The humanitarian and human rights communities are increasingly interested in the effects of conflicts and natural disasters on cultural heritage. Though not as pressing a concern as the immediate provision of food, water, medicine, shelter, and other humanitarian necessities, the preservation and restoration of cultural heritage sites is a key component in the recovery of communities following traumatic events.  In 2014, the Geospatial Technologies Project of the American Association for the Advancement of Science (AAAS) received a grant from the NSF to study the effects of the Syrian Civil War on cultural heritage.

Site List Combined

The first step was the creation of a dataset of the locations of cultural heritage sites in Syria. Partners at the Penn Museum provided an expert derived data set, but certain categories of sites, such as archeological sites, were over represented while other categories, such as religious sites and cemeteries, were under represented. Open source data from OpenStreetMap was used to supplement the expert derived list, but the process of ingesting the data, identifying the sites of interest, and removing duplicates was time consuming and tedious. In April 2015, cultural heritage workers responding to the Earthquake in Nepal requested a dataset of sites and the process was repeated for that country. With interest from other groups in similar data sets in other countries, AAAS realized that the process needed to be streamlined and contacted GISCorps for assistance.

OSM Data Downloaded

Sami Snunu, a GIS professional from Calgary, Canada was then selected and began the process by helping to set up a PostGIS database, which streamlined the downloading and ingestion process.

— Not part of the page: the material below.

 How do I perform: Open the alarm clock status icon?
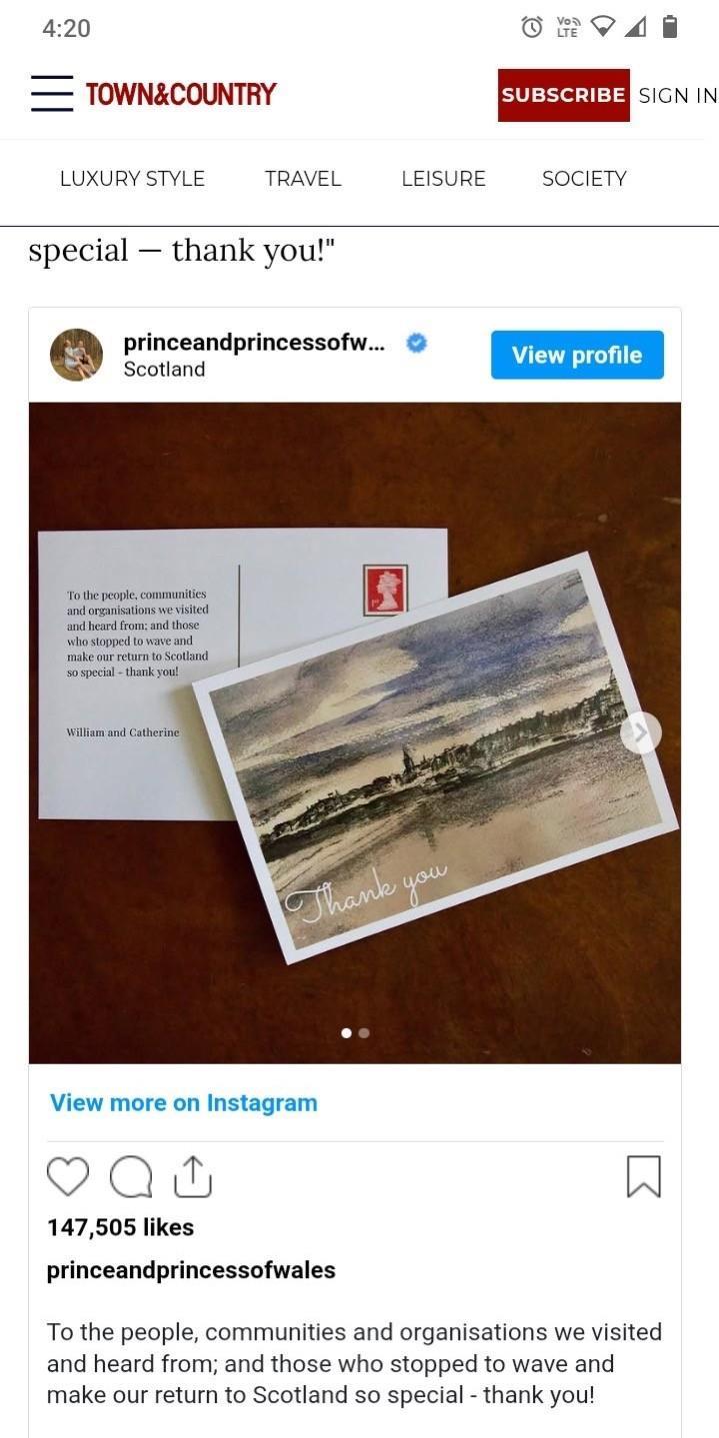pyautogui.click(x=533, y=28)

The next step was to identify and extract features related to cultural heritage. As different tags are used in different countries, this step requires that a list of all possible tags be generated and manually examined to select the appropriate tags. With a tag list generated, the desired features were extracted and exported to shapefiles. Sami then developed a script to automate these processes, provided the tag list has already been created, allowing for the list of sites to be regularly updated as Open Street Maps is edited. These tools will help AAAS aid the cultural heritage community in quickly responding to future conflicts and natural disasters.